Apply for Financial Aid

Financial Aid is the U.S. federal aid program that helps pay for educational costs like tuition, room and board, books, transportation, and more. There is about $238 billion worth of financial aid to help students go to college and it comes in the form of grants, scholarships, work study programs, and low-interest loans.

Everyone can apply for Financial Aid with a FAFSA application. However, not everyone will get the same aid benefits and some may not qualify at all. It is also first-come, first-served and those who apply early are more likely to get some financial aid money.

Financial Aid is determined by assessing your family’s income and assets from the year prior to your FAFSA application. Then, your family is given an Expected Family Contributiuon amount, or EFC, that is subtracted from the tuition cost. The number left is the aid your child will need to go to school.

If you’d like to estimate your student aid benefit, try the FAFSA4caster.
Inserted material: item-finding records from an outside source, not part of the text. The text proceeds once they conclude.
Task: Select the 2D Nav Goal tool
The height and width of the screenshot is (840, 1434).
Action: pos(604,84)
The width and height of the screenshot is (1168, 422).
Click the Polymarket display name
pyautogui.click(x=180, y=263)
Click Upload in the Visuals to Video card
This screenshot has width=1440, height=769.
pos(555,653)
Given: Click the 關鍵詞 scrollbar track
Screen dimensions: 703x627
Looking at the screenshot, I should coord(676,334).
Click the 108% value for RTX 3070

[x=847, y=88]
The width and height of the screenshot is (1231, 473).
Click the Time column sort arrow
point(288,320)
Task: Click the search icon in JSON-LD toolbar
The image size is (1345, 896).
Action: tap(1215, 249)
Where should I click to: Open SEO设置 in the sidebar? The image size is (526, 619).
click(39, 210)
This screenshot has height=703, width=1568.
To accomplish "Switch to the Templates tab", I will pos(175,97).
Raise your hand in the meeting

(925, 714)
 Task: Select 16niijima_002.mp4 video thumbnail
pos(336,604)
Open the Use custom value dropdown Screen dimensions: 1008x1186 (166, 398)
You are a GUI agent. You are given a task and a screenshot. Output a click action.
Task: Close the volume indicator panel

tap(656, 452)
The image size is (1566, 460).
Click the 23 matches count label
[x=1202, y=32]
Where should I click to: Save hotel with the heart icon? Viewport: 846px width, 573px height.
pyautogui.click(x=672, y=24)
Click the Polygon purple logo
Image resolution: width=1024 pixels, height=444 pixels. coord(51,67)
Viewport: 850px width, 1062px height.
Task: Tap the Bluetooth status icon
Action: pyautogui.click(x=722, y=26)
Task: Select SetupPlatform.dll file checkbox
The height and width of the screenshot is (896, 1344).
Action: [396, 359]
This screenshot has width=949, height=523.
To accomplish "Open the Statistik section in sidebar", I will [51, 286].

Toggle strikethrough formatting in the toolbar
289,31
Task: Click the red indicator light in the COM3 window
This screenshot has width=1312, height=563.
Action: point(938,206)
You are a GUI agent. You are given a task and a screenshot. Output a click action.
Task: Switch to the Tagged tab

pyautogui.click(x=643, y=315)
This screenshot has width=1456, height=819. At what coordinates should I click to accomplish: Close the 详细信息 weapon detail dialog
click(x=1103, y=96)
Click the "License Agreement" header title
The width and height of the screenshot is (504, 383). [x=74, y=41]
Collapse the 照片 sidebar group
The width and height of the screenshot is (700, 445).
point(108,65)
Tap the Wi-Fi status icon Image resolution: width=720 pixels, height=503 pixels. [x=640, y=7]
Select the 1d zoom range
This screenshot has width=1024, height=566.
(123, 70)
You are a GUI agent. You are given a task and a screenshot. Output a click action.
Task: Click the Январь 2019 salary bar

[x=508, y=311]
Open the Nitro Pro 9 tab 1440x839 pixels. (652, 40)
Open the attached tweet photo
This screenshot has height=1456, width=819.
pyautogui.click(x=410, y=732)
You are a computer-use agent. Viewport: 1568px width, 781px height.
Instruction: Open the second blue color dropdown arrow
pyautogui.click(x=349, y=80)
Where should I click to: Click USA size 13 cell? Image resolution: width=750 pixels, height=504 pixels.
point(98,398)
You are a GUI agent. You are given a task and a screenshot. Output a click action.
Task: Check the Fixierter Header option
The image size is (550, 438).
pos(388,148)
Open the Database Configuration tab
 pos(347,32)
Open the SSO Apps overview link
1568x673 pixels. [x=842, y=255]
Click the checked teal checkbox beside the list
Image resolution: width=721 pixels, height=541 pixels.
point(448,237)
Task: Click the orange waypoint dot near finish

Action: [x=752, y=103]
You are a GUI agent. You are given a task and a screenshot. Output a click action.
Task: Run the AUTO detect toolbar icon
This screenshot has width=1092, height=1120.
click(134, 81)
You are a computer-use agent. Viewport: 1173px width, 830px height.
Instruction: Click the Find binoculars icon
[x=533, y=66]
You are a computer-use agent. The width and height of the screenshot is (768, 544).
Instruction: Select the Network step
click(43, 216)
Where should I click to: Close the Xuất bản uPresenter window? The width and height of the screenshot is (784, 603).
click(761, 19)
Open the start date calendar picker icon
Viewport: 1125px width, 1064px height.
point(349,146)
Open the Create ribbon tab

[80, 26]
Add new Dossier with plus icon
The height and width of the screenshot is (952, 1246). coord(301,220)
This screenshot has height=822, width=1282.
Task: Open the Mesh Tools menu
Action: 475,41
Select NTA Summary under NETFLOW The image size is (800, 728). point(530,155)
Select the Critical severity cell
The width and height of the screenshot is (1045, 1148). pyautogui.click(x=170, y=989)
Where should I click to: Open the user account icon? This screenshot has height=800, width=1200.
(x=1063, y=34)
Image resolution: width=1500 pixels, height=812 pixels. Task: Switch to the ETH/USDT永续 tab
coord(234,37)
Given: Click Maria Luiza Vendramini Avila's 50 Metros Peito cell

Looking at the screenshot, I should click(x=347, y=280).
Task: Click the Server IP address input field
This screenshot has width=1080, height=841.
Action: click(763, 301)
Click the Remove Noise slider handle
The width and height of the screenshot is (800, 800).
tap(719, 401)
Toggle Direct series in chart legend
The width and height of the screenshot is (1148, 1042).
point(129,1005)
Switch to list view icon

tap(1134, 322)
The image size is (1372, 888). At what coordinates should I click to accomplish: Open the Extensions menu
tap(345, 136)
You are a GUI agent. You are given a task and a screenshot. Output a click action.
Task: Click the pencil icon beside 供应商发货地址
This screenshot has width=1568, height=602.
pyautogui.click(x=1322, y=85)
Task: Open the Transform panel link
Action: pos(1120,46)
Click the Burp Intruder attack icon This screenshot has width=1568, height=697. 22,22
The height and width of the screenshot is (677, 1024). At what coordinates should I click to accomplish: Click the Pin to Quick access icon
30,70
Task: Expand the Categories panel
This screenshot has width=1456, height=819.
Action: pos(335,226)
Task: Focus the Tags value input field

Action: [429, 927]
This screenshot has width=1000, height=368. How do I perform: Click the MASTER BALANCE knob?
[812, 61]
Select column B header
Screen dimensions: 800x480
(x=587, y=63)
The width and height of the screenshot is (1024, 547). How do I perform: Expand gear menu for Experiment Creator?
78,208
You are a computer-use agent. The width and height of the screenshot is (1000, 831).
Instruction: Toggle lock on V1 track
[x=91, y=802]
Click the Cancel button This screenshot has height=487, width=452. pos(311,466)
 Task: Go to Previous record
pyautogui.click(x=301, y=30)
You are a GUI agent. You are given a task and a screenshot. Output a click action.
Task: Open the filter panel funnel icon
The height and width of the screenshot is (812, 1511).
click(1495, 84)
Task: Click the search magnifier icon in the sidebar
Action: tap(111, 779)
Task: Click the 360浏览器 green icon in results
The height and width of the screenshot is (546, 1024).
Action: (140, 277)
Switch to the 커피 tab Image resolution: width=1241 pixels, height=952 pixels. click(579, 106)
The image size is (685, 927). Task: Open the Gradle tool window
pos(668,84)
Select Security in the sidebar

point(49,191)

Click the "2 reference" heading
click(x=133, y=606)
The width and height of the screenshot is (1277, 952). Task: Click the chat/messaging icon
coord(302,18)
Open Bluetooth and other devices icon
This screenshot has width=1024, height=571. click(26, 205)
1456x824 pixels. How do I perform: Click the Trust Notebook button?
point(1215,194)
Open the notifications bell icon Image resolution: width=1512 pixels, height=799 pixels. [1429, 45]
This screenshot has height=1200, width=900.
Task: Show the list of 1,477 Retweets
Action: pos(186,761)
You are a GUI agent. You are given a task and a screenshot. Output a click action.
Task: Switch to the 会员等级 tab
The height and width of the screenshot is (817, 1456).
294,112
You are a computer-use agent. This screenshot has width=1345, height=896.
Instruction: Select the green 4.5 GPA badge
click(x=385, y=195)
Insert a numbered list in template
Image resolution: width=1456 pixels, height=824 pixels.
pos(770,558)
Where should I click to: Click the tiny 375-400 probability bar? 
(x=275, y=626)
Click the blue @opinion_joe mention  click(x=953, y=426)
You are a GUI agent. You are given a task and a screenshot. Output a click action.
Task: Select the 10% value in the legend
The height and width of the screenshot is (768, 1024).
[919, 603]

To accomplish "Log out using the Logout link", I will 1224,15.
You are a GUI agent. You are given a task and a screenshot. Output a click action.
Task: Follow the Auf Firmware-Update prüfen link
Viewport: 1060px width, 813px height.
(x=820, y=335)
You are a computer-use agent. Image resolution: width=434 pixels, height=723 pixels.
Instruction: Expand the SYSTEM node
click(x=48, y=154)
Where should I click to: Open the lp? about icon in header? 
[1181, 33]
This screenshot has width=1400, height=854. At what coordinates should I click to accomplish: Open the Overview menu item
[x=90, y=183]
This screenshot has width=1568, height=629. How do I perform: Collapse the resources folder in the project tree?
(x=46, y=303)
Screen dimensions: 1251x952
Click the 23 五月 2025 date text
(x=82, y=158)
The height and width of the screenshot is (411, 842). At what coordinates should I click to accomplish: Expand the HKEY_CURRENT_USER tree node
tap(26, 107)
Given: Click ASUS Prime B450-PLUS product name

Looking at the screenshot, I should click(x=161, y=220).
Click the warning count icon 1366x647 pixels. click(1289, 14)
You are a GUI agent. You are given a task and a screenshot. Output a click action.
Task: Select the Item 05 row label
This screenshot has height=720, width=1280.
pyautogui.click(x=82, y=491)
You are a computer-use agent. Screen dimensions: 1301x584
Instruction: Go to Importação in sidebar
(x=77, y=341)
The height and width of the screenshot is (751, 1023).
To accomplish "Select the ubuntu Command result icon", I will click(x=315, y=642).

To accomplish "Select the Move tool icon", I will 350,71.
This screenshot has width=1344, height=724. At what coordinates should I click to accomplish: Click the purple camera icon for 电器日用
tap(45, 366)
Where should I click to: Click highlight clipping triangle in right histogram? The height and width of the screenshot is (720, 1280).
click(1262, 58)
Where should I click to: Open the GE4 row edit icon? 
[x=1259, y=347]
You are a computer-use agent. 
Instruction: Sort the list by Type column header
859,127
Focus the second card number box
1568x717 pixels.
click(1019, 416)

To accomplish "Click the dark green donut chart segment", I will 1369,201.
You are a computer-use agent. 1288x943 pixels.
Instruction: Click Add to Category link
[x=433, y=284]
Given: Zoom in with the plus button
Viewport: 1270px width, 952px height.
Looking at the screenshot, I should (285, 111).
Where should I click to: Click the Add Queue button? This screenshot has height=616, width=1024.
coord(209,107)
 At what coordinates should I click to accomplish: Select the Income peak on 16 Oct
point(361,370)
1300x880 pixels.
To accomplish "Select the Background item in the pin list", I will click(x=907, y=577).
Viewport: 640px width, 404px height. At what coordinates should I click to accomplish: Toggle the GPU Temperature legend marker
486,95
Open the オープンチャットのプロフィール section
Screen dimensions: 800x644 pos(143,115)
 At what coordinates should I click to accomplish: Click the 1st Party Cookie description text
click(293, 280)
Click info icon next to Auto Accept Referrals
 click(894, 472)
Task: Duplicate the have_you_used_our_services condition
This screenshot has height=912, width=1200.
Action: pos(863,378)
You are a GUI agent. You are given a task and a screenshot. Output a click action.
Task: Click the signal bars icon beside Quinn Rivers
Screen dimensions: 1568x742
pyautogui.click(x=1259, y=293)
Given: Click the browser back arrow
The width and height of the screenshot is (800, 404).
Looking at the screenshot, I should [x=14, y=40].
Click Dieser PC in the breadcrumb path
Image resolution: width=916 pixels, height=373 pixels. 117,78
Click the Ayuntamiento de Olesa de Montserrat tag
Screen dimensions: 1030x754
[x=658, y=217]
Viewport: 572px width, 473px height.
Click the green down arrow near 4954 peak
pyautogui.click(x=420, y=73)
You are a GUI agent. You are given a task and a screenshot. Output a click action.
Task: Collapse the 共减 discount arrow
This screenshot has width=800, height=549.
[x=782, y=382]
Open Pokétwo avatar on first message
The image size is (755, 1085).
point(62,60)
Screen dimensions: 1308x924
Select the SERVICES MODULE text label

Apply for Private Scholarships

There are a ton of private scholarships out there—big and small—that can help with college costs. Encourage your college students to apply for any and all applicable scholarships to increase their chance of saving on expenses. While scholarships may sound intimidating, there is a huge variety from $500-$1,000 book scholarships to big full ride scholarships. At the end of the day, some money is better than no money at all. So have your kids search for scholarships in your area and apply!

Look Into Savings Account Options

There are a number of options when it comes to saving for college—whether it be you, the parent, who’s doing it or your child.

  • 529 college plans
    These savings plans can be started when your child is born and contributed to by family members. They can also be started once college is closer on the horizon. One of the biggest draws of 529 college savings plans is that they have great tax benefits. Similar to a health savings plan where you contribute money and use it tax free on health expenses, 529 plan funds can be used toward education expenses without being taxed. Money spent on other costs will be taxed and penalized 10% on earnings. These plans also belong to the parents. So if your child decides not to go to college, you can always transfer it to another family member or close the account and pay the taxes and fees.There are two major downsides to most 529 plans and it’s their inflexibility to be modified and cost in fees. Policyholders are only allowed to move money around in investments once per year and fund management commissions.
  • Prepaid tuition plans
    If you purchase tuition for a public university this year, your price will be locked in when your kid goes to college. This only works though if they stay in state and go to a public college. Private universities can cost you extra if you pay for a whole year’s worth of college at a state university, but it’s only worth one semester there.

Pursuing school beyond your high school diploma can open doors. So can opening college savings plans and applying for scholarships. Try some of these options and you’ll give both yourself and child a leg up in the future.